Environment & Energy
In reply to the discussion: Thorium vehicle will run 100 years on 8 grams of fuel [View all]johnd83 states
Also, Thorium reactors don't "melt down". They require an outside neutron to transmute Th232 to U233. There is no "chain reaction", meaning that if the outside excitation is removed the system will stop.
The reaction that transmutes Th-232 to U-233 doesn't give you any energy.
The energy comes from a neutron impact on the U-233 thus created to yield a fission. The fission reaction gives you the energy, but also gives you fission products.

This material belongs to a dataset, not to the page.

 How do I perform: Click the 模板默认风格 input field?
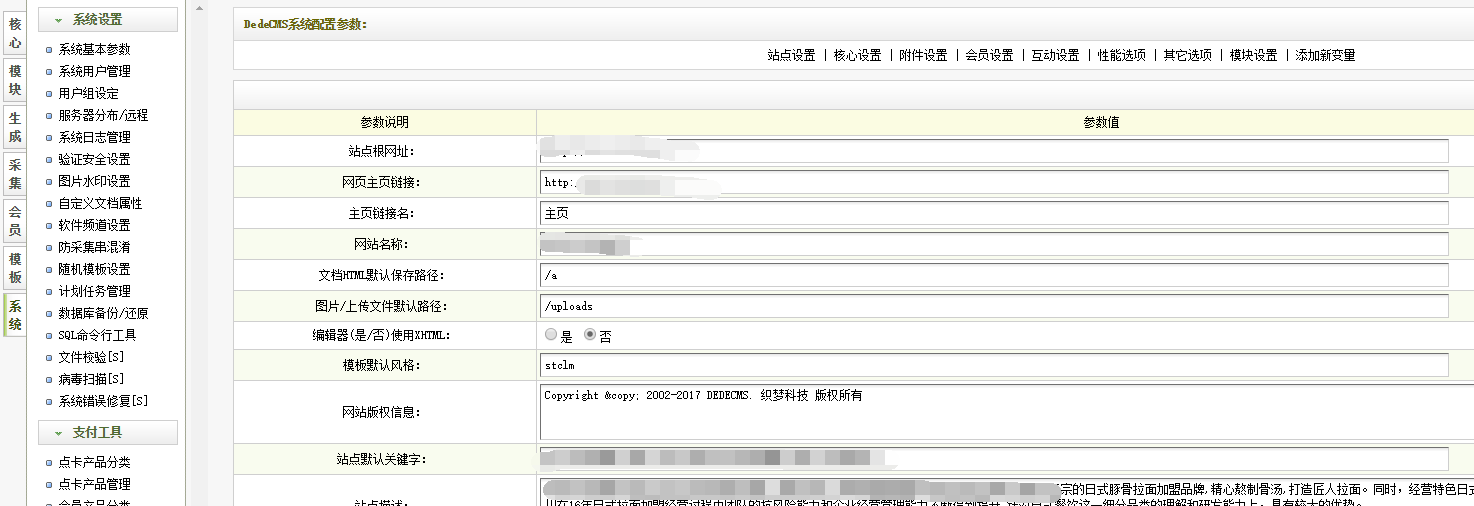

Fission products are radioactive and produce what is called "decay heat". Meltdowns are NOT caused by fission energy. In Three Mile Island and Fukushima, the fission process had stopped LONG before the meltdown. So what caused those meltdowns? The heat energy from the radioactive fission products. If you produce energy, you are causing fissions, and if you are causing fissions, you get fission products, and if you have fission products, and lose your cooling and don't cool them, you get a meltdown.
It's a bit of non-scientific hype that thorium cycle reactors are immune from meltdowns. Online removal of fission products with a liquid fuel reactor, thorium or uranium, can mitigate meltdowns by removing fission products. But just because a reactor runs on a thorium-cycle doesn't make it immune from meltdowns.
Courtesy of my alma mater, the Massachusetts Institute of Technology:
Explanation of Nuclear Reactor Decay Heat
http://mitnse.com/2011/03/16/what-is-decay-heat/
When there is a SCRAM, where all the control rods are inserted and the reactor is shutdown, the fission reactions essentially stop and the power drops drastically to about 7% of full power in 1 second. The power does not drop to zero because of the radioactive isotopes that remain from the prior fissioning of the fuel. These radioactive isotopes, also called fission products, continue to produce various types of radiation as they decay, such as gamma rays, beta particles, and alpha particles. The decay radiation then deposits most of its energy in the fuel, and this is what is referred to as decay heat.
It's all right there. When you SCRAM or shutdown the reactor, the fissions STOP; the reactor is NOT critical.
If you produced nuclear energy from PRIOR fissions, then you have fission products.
If you have fission products; you have decay heat and susceptibility to meltdowns.